## WHAT IS EXPECTED
Please set down all of the data below verbatim.

Collected data entries:
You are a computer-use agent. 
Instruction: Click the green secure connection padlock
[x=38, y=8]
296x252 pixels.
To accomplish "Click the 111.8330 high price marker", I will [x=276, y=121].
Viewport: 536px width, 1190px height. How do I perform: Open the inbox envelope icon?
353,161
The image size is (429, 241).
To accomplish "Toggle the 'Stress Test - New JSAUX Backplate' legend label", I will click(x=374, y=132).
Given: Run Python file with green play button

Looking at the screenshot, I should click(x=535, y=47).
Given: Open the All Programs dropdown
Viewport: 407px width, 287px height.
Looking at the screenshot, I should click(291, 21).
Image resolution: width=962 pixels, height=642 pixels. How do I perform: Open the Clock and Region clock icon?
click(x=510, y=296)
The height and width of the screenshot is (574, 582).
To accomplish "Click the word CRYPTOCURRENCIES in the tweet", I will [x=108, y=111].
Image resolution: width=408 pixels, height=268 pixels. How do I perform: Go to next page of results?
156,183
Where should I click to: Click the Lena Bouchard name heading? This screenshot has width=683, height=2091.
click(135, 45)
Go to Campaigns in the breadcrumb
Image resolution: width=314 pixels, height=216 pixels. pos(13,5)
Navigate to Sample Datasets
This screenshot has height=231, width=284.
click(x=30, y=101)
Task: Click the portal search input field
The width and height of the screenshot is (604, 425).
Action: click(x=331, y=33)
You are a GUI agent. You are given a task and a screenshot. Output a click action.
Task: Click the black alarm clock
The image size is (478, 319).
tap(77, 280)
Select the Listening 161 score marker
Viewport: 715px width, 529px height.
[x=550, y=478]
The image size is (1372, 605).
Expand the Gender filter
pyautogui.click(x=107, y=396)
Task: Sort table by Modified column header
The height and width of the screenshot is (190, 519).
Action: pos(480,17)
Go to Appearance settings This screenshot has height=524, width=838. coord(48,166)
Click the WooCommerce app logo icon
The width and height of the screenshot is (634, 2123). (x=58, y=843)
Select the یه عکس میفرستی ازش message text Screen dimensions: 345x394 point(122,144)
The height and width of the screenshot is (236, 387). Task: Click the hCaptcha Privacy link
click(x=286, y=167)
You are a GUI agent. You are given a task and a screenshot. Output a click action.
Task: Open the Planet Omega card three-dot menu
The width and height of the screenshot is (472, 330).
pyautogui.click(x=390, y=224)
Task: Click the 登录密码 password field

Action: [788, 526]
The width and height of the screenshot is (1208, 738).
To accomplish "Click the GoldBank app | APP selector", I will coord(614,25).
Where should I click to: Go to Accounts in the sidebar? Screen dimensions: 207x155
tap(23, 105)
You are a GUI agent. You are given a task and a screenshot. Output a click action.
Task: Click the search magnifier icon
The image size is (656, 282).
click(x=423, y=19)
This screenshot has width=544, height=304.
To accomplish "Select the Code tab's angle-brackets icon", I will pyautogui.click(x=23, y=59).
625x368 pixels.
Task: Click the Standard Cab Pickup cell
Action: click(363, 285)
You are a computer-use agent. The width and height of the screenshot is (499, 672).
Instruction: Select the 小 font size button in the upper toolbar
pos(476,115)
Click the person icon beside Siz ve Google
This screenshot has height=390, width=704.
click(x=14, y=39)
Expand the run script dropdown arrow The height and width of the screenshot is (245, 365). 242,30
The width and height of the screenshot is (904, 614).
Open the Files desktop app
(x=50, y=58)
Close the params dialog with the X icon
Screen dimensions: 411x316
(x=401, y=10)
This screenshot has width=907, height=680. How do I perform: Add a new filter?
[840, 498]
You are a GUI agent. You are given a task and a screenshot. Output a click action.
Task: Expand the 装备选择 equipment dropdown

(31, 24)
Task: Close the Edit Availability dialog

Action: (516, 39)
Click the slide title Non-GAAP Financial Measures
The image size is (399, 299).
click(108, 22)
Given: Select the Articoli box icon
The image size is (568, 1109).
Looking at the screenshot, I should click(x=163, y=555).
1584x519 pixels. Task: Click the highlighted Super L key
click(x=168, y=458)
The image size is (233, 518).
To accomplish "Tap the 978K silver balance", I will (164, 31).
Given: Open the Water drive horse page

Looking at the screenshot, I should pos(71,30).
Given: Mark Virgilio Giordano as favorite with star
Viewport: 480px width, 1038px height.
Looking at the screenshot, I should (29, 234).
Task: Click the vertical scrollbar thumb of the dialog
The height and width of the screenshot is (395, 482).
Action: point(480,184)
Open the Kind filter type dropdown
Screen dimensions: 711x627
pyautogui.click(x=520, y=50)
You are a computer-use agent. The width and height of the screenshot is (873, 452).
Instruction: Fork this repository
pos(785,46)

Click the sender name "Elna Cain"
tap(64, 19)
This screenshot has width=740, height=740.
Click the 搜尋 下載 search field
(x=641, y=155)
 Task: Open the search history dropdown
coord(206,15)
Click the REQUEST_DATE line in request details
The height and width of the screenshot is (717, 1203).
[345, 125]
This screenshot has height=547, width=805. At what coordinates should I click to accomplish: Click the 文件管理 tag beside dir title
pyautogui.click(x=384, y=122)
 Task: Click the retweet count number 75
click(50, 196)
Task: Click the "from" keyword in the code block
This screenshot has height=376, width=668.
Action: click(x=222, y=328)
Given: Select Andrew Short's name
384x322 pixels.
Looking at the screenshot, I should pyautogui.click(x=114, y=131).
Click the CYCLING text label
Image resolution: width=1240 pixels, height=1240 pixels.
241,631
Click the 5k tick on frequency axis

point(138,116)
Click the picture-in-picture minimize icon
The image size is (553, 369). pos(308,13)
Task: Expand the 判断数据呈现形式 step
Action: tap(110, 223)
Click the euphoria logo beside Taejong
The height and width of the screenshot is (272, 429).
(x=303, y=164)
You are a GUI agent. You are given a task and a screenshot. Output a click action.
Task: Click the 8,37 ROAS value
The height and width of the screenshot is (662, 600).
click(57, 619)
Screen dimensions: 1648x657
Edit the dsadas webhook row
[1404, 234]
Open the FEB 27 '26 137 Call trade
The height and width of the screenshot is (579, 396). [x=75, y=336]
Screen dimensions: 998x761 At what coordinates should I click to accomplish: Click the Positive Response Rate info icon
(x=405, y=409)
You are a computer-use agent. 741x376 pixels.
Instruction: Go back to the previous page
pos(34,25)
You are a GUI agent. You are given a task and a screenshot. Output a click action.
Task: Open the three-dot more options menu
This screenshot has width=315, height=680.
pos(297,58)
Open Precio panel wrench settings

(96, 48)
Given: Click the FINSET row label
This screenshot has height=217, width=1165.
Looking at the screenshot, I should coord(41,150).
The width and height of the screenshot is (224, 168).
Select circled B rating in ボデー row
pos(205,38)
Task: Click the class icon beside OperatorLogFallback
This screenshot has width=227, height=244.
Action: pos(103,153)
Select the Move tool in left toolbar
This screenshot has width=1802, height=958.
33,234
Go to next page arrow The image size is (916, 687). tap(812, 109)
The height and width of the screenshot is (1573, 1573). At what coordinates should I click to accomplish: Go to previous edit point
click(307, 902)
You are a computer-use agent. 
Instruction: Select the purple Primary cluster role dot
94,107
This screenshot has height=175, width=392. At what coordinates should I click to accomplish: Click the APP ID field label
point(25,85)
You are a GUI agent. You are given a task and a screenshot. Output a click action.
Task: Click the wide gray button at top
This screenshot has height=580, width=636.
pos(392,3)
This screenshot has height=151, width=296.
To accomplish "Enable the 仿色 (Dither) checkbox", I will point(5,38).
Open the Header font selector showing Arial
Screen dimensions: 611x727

## RESPONSE BOX
You are a computer-use agent. 
Instruction: Click the green secure connection padlock
[x=38, y=8]
296x252 pixels.
To accomplish "Click the 111.8330 high price marker", I will [x=276, y=121].
Viewport: 536px width, 1190px height. How do I perform: Open the inbox envelope icon?
353,161
The image size is (429, 241).
To accomplish "Toggle the 'Stress Test - New JSAUX Backplate' legend label", I will click(x=374, y=132).
Given: Run Python file with green play button

Looking at the screenshot, I should click(x=535, y=47).
Given: Open the All Programs dropdown
Viewport: 407px width, 287px height.
Looking at the screenshot, I should click(291, 21).
Image resolution: width=962 pixels, height=642 pixels. How do I perform: Open the Clock and Region clock icon?
click(x=510, y=296)
The height and width of the screenshot is (574, 582).
To accomplish "Click the word CRYPTOCURRENCIES in the tweet", I will [x=108, y=111].
Image resolution: width=408 pixels, height=268 pixels. How do I perform: Go to next page of results?
156,183
Where should I click to: Click the Lena Bouchard name heading? This screenshot has width=683, height=2091.
click(135, 45)
Go to Campaigns in the breadcrumb
Image resolution: width=314 pixels, height=216 pixels. pos(13,5)
Navigate to Sample Datasets
This screenshot has height=231, width=284.
click(x=30, y=101)
Task: Click the portal search input field
The width and height of the screenshot is (604, 425).
Action: click(x=331, y=33)
You are a GUI agent. You are given a task and a screenshot. Output a click action.
Task: Click the black alarm clock
The image size is (478, 319).
tap(77, 280)
Select the Listening 161 score marker
Viewport: 715px width, 529px height.
[x=550, y=478]
The image size is (1372, 605).
Expand the Gender filter
pyautogui.click(x=107, y=396)
Task: Sort table by Modified column header
The height and width of the screenshot is (190, 519).
Action: pos(480,17)
Go to Appearance settings This screenshot has height=524, width=838. coord(48,166)
Click the WooCommerce app logo icon
The width and height of the screenshot is (634, 2123). (x=58, y=843)
Select the یه عکس میفرستی ازش message text Screen dimensions: 345x394 point(122,144)
The height and width of the screenshot is (236, 387). Task: Click the hCaptcha Privacy link
click(x=286, y=167)
You are a GUI agent. You are given a task and a screenshot. Output a click action.
Task: Open the Planet Omega card three-dot menu
The width and height of the screenshot is (472, 330).
pyautogui.click(x=390, y=224)
Task: Click the 登录密码 password field

Action: [788, 526]
The width and height of the screenshot is (1208, 738).
To accomplish "Click the GoldBank app | APP selector", I will coord(614,25).
Where should I click to: Go to Accounts in the sidebar? Screen dimensions: 207x155
tap(23, 105)
You are a GUI agent. You are given a task and a screenshot. Output a click action.
Task: Click the search magnifier icon
The image size is (656, 282).
click(x=423, y=19)
This screenshot has width=544, height=304.
To accomplish "Select the Code tab's angle-brackets icon", I will pyautogui.click(x=23, y=59).
625x368 pixels.
Task: Click the Standard Cab Pickup cell
Action: click(363, 285)
You are a computer-use agent. The width and height of the screenshot is (499, 672).
Instruction: Select the 小 font size button in the upper toolbar
pos(476,115)
Click the person icon beside Siz ve Google
This screenshot has height=390, width=704.
click(x=14, y=39)
Expand the run script dropdown arrow The height and width of the screenshot is (245, 365). 242,30
The width and height of the screenshot is (904, 614).
Open the Files desktop app
(x=50, y=58)
Close the params dialog with the X icon
Screen dimensions: 411x316
(x=401, y=10)
This screenshot has width=907, height=680. How do I perform: Add a new filter?
[840, 498]
You are a GUI agent. You are given a task and a screenshot. Output a click action.
Task: Expand the 装备选择 equipment dropdown

(31, 24)
Task: Close the Edit Availability dialog

Action: (516, 39)
Click the slide title Non-GAAP Financial Measures
The image size is (399, 299).
click(108, 22)
Given: Select the Articoli box icon
The image size is (568, 1109).
Looking at the screenshot, I should click(x=163, y=555).
1584x519 pixels. Task: Click the highlighted Super L key
click(x=168, y=458)
The image size is (233, 518).
To accomplish "Tap the 978K silver balance", I will (164, 31).
Given: Open the Water drive horse page

Looking at the screenshot, I should pos(71,30).
Given: Mark Virgilio Giordano as favorite with star
Viewport: 480px width, 1038px height.
Looking at the screenshot, I should (29, 234).
Task: Click the vertical scrollbar thumb of the dialog
The height and width of the screenshot is (395, 482).
Action: point(480,184)
Open the Kind filter type dropdown
Screen dimensions: 711x627
pyautogui.click(x=520, y=50)
You are a computer-use agent. The width and height of the screenshot is (873, 452).
Instruction: Fork this repository
pos(785,46)

Click the sender name "Elna Cain"
tap(64, 19)
This screenshot has width=740, height=740.
Click the 搜尋 下載 search field
(x=641, y=155)
 Task: Open the search history dropdown
coord(206,15)
Click the REQUEST_DATE line in request details
The height and width of the screenshot is (717, 1203).
[345, 125]
This screenshot has height=547, width=805. At what coordinates should I click to accomplish: Click the 文件管理 tag beside dir title
pyautogui.click(x=384, y=122)
 Task: Click the retweet count number 75
click(50, 196)
Task: Click the "from" keyword in the code block
This screenshot has height=376, width=668.
Action: click(x=222, y=328)
Given: Select Andrew Short's name
384x322 pixels.
Looking at the screenshot, I should pyautogui.click(x=114, y=131).
Click the CYCLING text label
Image resolution: width=1240 pixels, height=1240 pixels.
241,631
Click the 5k tick on frequency axis

point(138,116)
Click the picture-in-picture minimize icon
The image size is (553, 369). pos(308,13)
Task: Expand the 判断数据呈现形式 step
Action: tap(110, 223)
Click the euphoria logo beside Taejong
The height and width of the screenshot is (272, 429).
(x=303, y=164)
You are a GUI agent. You are given a task and a screenshot. Output a click action.
Task: Click the 8,37 ROAS value
The height and width of the screenshot is (662, 600).
click(57, 619)
Screen dimensions: 1648x657
Edit the dsadas webhook row
[1404, 234]
Open the FEB 27 '26 137 Call trade
The height and width of the screenshot is (579, 396). [x=75, y=336]
Screen dimensions: 998x761 At what coordinates should I click to accomplish: Click the Positive Response Rate info icon
(x=405, y=409)
You are a computer-use agent. 741x376 pixels.
Instruction: Go back to the previous page
pos(34,25)
You are a GUI agent. You are given a task and a screenshot. Output a click action.
Task: Open the three-dot more options menu
This screenshot has width=315, height=680.
pos(297,58)
Open Precio panel wrench settings

(96, 48)
Given: Click the FINSET row label
This screenshot has height=217, width=1165.
Looking at the screenshot, I should coord(41,150).
The width and height of the screenshot is (224, 168).
Select circled B rating in ボデー row
pos(205,38)
Task: Click the class icon beside OperatorLogFallback
This screenshot has width=227, height=244.
Action: pos(103,153)
Select the Move tool in left toolbar
This screenshot has width=1802, height=958.
33,234
Go to next page arrow The image size is (916, 687). tap(812, 109)
The height and width of the screenshot is (1573, 1573). At what coordinates should I click to accomplish: Go to previous edit point
click(307, 902)
You are a computer-use agent. 
Instruction: Select the purple Primary cluster role dot
94,107
This screenshot has height=175, width=392. At what coordinates should I click to accomplish: Click the APP ID field label
point(25,85)
You are a GUI agent. You are given a task and a screenshot. Output a click action.
Task: Click the wide gray button at top
This screenshot has height=580, width=636.
pos(392,3)
This screenshot has height=151, width=296.
To accomplish "Enable the 仿色 (Dither) checkbox", I will point(5,38).
Open the Header font selector showing Arial
Screen dimensions: 611x727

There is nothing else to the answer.